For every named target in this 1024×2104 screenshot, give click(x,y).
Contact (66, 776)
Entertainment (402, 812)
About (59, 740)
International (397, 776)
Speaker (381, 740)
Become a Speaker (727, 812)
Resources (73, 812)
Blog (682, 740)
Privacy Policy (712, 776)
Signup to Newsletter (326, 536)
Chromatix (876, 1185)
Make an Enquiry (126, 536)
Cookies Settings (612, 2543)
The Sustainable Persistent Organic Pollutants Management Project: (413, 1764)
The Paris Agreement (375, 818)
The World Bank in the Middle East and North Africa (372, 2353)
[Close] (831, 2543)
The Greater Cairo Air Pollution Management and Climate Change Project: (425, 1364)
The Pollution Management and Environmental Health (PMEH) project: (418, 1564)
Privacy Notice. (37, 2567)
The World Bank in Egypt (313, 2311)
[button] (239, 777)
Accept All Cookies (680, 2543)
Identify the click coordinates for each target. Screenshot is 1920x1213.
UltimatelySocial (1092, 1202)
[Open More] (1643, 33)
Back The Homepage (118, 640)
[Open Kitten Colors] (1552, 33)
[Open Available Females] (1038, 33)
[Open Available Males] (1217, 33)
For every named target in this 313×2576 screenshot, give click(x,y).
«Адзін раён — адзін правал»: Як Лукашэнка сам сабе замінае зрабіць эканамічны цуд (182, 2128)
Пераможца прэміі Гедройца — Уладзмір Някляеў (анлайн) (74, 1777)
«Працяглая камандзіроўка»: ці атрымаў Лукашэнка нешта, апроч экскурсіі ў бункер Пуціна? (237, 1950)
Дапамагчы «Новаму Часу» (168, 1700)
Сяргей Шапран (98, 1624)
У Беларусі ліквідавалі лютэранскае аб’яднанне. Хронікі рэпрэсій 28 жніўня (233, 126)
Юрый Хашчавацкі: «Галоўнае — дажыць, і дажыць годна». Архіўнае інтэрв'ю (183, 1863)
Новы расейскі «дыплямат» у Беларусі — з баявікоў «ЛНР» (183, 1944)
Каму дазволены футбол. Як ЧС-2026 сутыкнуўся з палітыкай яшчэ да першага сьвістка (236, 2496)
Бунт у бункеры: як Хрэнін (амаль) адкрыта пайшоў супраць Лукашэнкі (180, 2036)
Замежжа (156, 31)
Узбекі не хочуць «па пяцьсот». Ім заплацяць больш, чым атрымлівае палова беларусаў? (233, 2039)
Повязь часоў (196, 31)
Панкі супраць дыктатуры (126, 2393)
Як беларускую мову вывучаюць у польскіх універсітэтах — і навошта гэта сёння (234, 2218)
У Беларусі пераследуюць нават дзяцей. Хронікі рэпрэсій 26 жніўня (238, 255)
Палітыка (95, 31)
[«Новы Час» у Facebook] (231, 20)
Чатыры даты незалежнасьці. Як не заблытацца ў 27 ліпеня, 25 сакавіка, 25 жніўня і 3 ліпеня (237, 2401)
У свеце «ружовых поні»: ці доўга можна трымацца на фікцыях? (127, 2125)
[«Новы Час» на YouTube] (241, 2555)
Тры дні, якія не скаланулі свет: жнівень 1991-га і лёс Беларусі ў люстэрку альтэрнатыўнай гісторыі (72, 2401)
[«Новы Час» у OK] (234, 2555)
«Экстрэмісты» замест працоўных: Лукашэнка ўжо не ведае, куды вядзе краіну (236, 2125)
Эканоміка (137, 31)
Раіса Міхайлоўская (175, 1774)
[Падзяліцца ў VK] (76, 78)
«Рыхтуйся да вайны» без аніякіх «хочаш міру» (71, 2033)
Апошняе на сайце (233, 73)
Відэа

:::::

Goal of the exercise →
Could you set down, exactly as written, the lines above between the one holding "[Close] (831, 2543)" and the one holding "Замежжа (156, 31)", inclusive, and nothing more?

Task result →
[Close] (831, 2543)
The Greater Cairo Air Pollution Management and Climate Change Project: (425, 1364)
The Pollution Management and Environmental Health (PMEH) project: (418, 1564)
Privacy Notice. (37, 2567)
The World Bank in Egypt (313, 2311)
[button] (239, 777)
Accept All Cookies (680, 2543)
Identify the click coordinates for each target. Screenshot is 1920x1213.
UltimatelySocial (1092, 1202)
[Open More] (1643, 33)
Back The Homepage (118, 640)
[Open Kitten Colors] (1552, 33)
[Open Available Females] (1038, 33)
[Open Available Males] (1217, 33)
For every named target in this 313×2576 screenshot, give click(x,y).
«Адзін раён — адзін правал»: Як Лукашэнка сам сабе замінае зрабіць эканамічны цуд (182, 2128)
Пераможца прэміі Гедройца — Уладзмір Някляеў (анлайн) (74, 1777)
«Працяглая камандзіроўка»: ці атрымаў Лукашэнка нешта, апроч экскурсіі ў бункер Пуціна? (237, 1950)
Дапамагчы «Новаму Часу» (168, 1700)
Сяргей Шапран (98, 1624)
У Беларусі ліквідавалі лютэранскае аб’яднанне. Хронікі рэпрэсій 28 жніўня (233, 126)
Юрый Хашчавацкі: «Галоўнае — дажыць, і дажыць годна». Архіўнае інтэрв'ю (183, 1863)
Новы расейскі «дыплямат» у Беларусі — з баявікоў «ЛНР» (183, 1944)
Каму дазволены футбол. Як ЧС-2026 сутыкнуўся з палітыкай яшчэ да першага сьвістка (236, 2496)
Бунт у бункеры: як Хрэнін (амаль) адкрыта пайшоў супраць Лукашэнкі (180, 2036)
Замежжа (156, 31)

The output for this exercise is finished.